**PROMPT:** Print all of the records below word for word, leaving out the pictures.

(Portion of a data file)

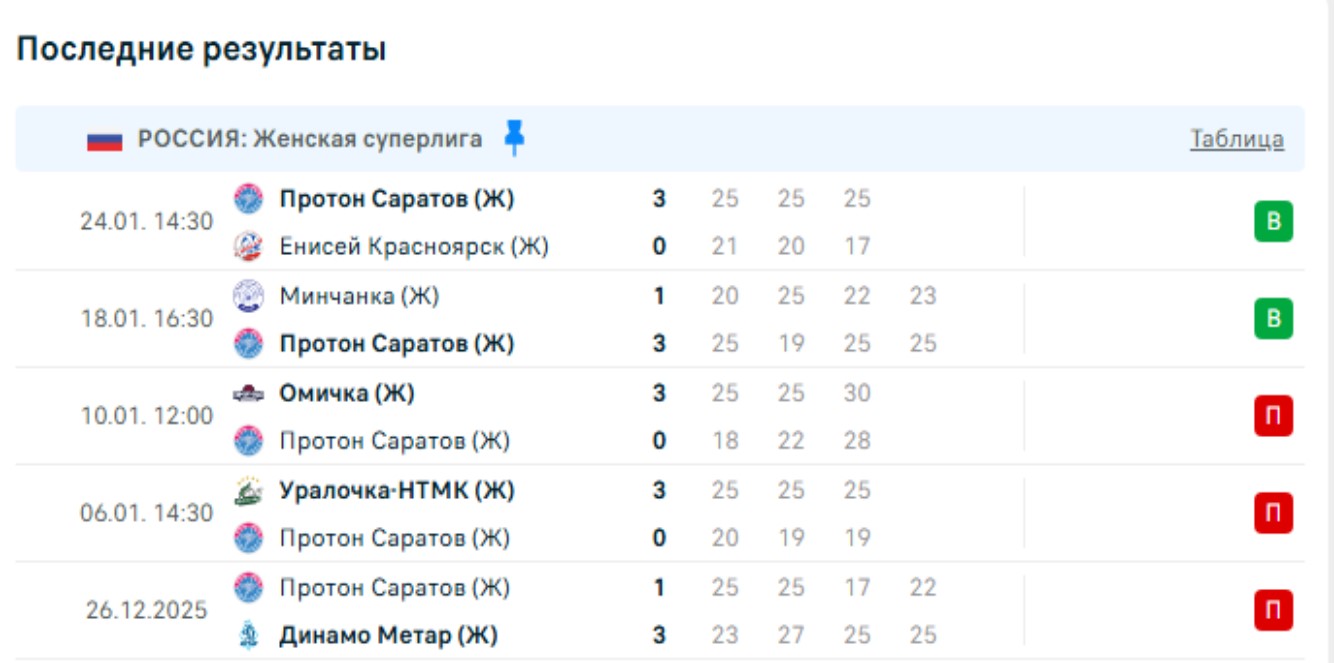
Task: Click green В badge for 18.01 match
Action: pos(1273,319)
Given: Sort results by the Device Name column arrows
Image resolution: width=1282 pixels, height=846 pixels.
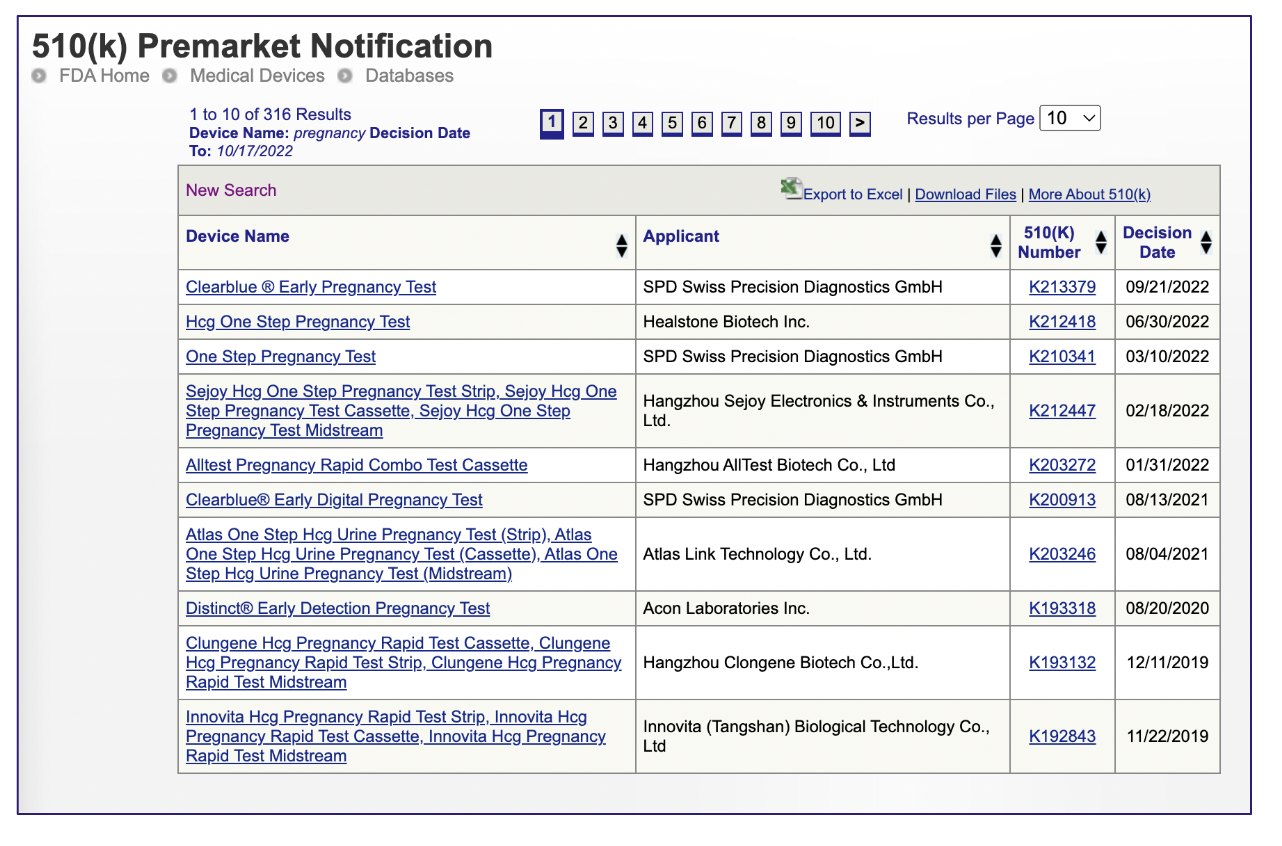Looking at the screenshot, I should click(x=622, y=243).
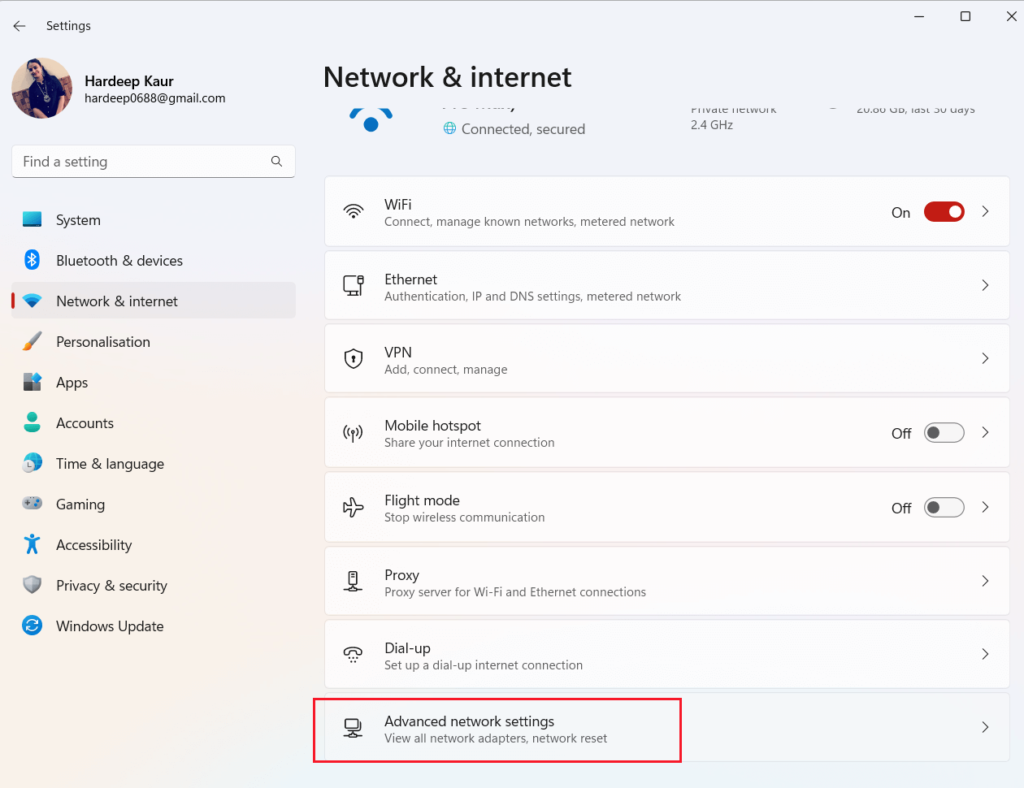Viewport: 1024px width, 788px height.
Task: Switch to the System section
Action: point(77,220)
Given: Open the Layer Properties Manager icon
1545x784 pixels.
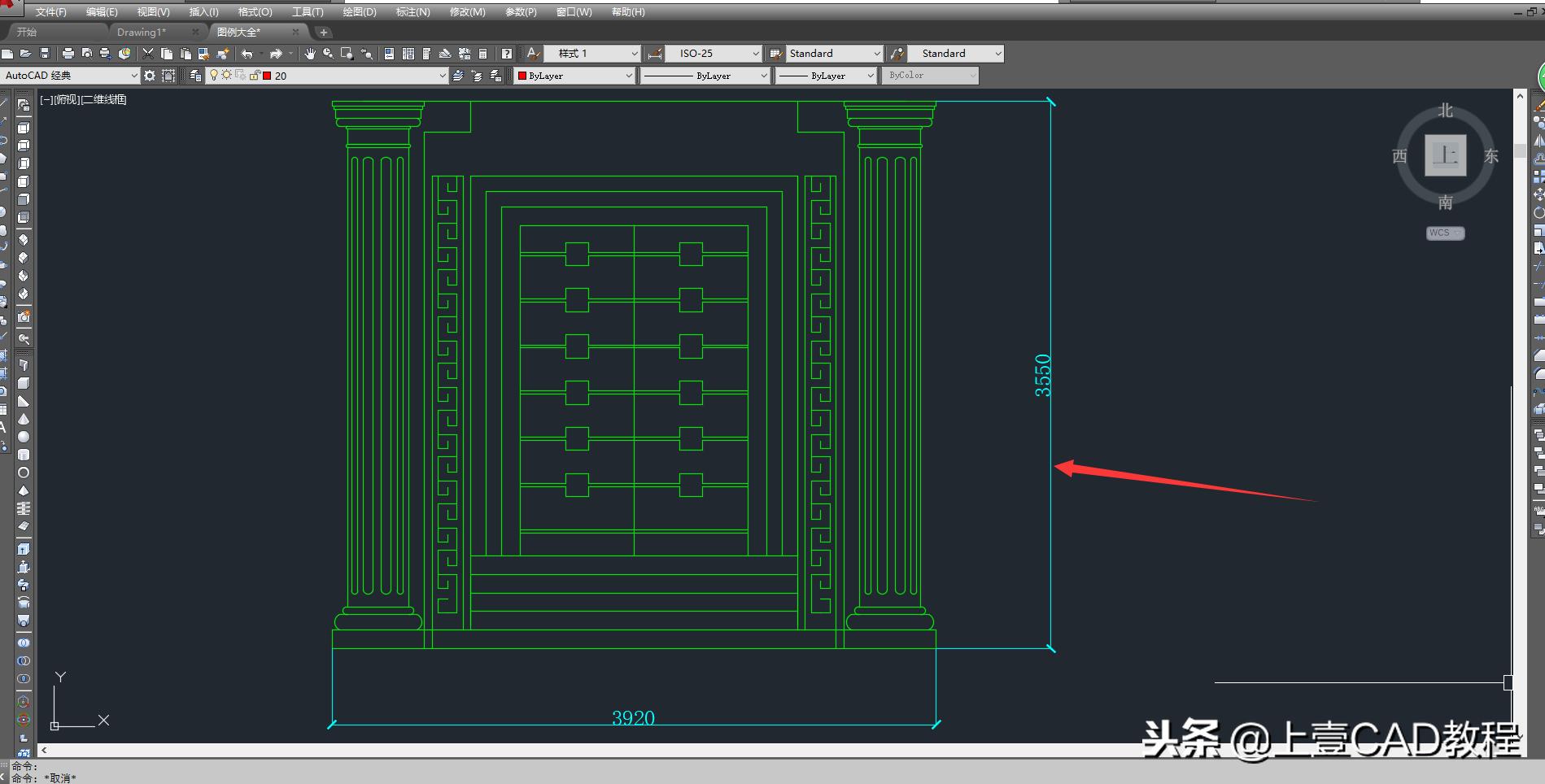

**FINISHED ANSWER:**
Task: Click green В badge for 18.01 match
Action: pos(1273,319)
Given: Sort results by the Device Name column arrows
Image resolution: width=1282 pixels, height=846 pixels.
Looking at the screenshot, I should click(x=622, y=243).
Viewport: 1024px width, 788px height.
Task: Switch to the System section
Action: point(77,220)
Given: Open the Layer Properties Manager icon
1545x784 pixels.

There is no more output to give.